その痛み「薬物乱用頭痛」かも 慢性的症状の改善策は?

西日本新聞 医療面

 慢性的な頭痛に悩まされ、市販の頭痛薬が手放せません。特に痛むのは両方のこめかみや後頭部です。原因は何が考えられるでしょうか。改善はできますか。 (佐賀市、30代女性)

佐賀県医療センター好生館 脳神経内科部長 高島洋氏

 痛み方にもよりますが、「片頭痛」や「緊張型頭痛」の可能性があります。

 片頭痛は通常、若い人に多く、拍動性といって脈打つようにズキンズキンと痛みます。吐き気や嘔吐(おうと)を伴うことがあり、痛みが強く寝込む方も多くいます。緊張型頭痛は頭の全体、後頭部が締め付けられるように痛むのが特徴。痛みは軽度か中等度で、通常は寝込むほどではありません。

 市販の頭痛薬を月に10日以上服用するのであれば「薬物乱用頭痛」かもしれません。
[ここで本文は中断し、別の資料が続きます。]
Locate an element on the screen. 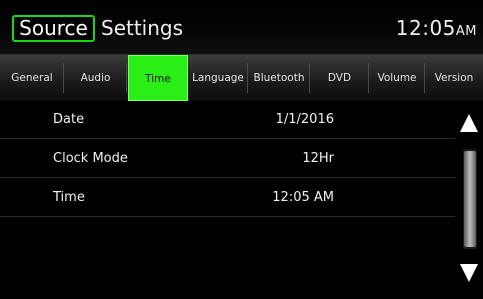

薬の量が増えて効きも悪くなり、通常はあまり感じないレベルの痛みでも強く感じやすくなってしまう状態です。市販薬は簡単に手に入りますが、カフェインなどが混ざった合剤が多く、習慣性や依存性を生み出すことがあります。この場合は、自分で痛みをコントロールすることや、症状を改善することがなかなか難しくなると思います。
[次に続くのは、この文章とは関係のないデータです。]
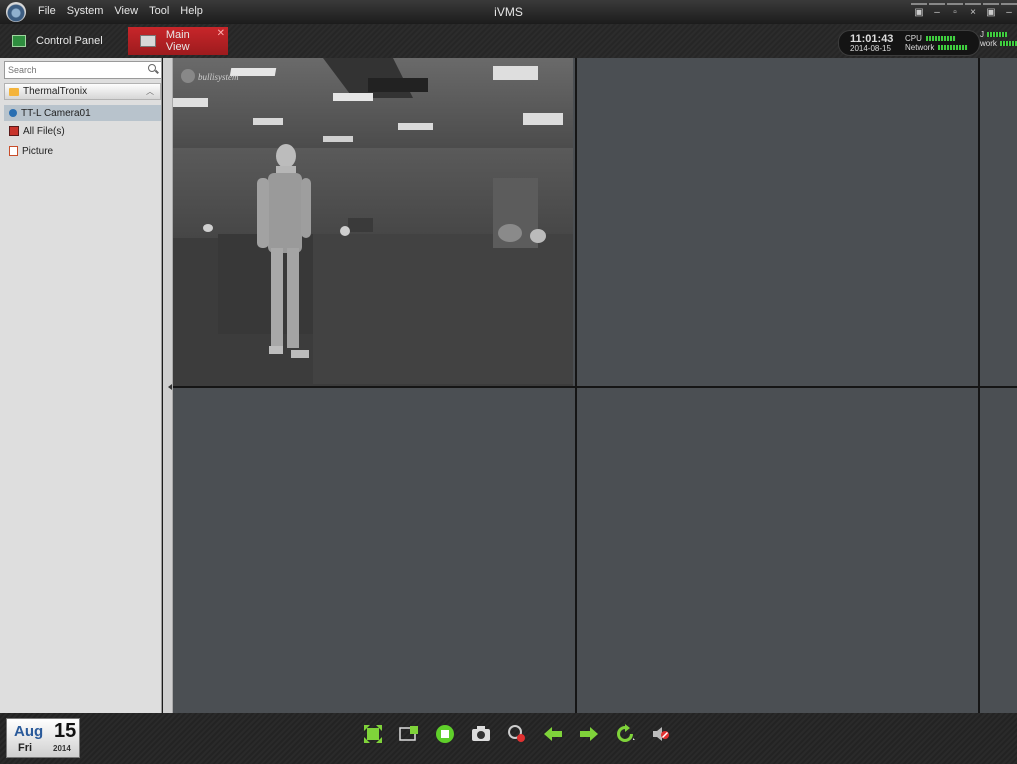 Image resolution: width=1017 pixels, height=764 pixels. Describe the element at coordinates (870, 48) in the screenshot. I see `clock-date: 2014-08-15` at that location.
 痛みの頻度や程度が軽い場合はまだいいのですが、一日おきや毎日のように頻発すると仕事や勉学など日常生活に影響があり、治療が必要になるでしょう。痛みが我慢できなければ内科や脳神経内科などの専門医で適切な治療やアドバイスを受けることをお勧めします。特に薬物乱用頭痛は市販薬を中止し、病院で適切な成分の薬に変えることが必要です。

 症状をゼロにするのは難しく、治療は長期にわたるかもしれませんが、自分でできる改善策もあります。例えば、緊張型頭痛ではデスクワークなどで長時間同じ姿勢を取らないように30分から1時間おきに休憩を取ってリラックスしたり、お風呂に入ったときに肩や首をマッサージして筋肉の緊張をほぐしたり。片頭痛は誘発因子とされるストレス、疲れ、アルコールなどを避けるようにすべきです。

 質問からは「慢性的に」がどの程度か分かりませんが、痛みがいつから続いているのかも非常に重要です。数カ月、数日前からの頭痛であれば、くも膜下出血や脳炎、脳腫瘍など何か別の病気が引き起こす「二次性頭痛」の可能性もあります。手足のまひやしびれ、熱などを伴うこともあるのが特徴です。その場合も専門医で早めの検査を受けましょう。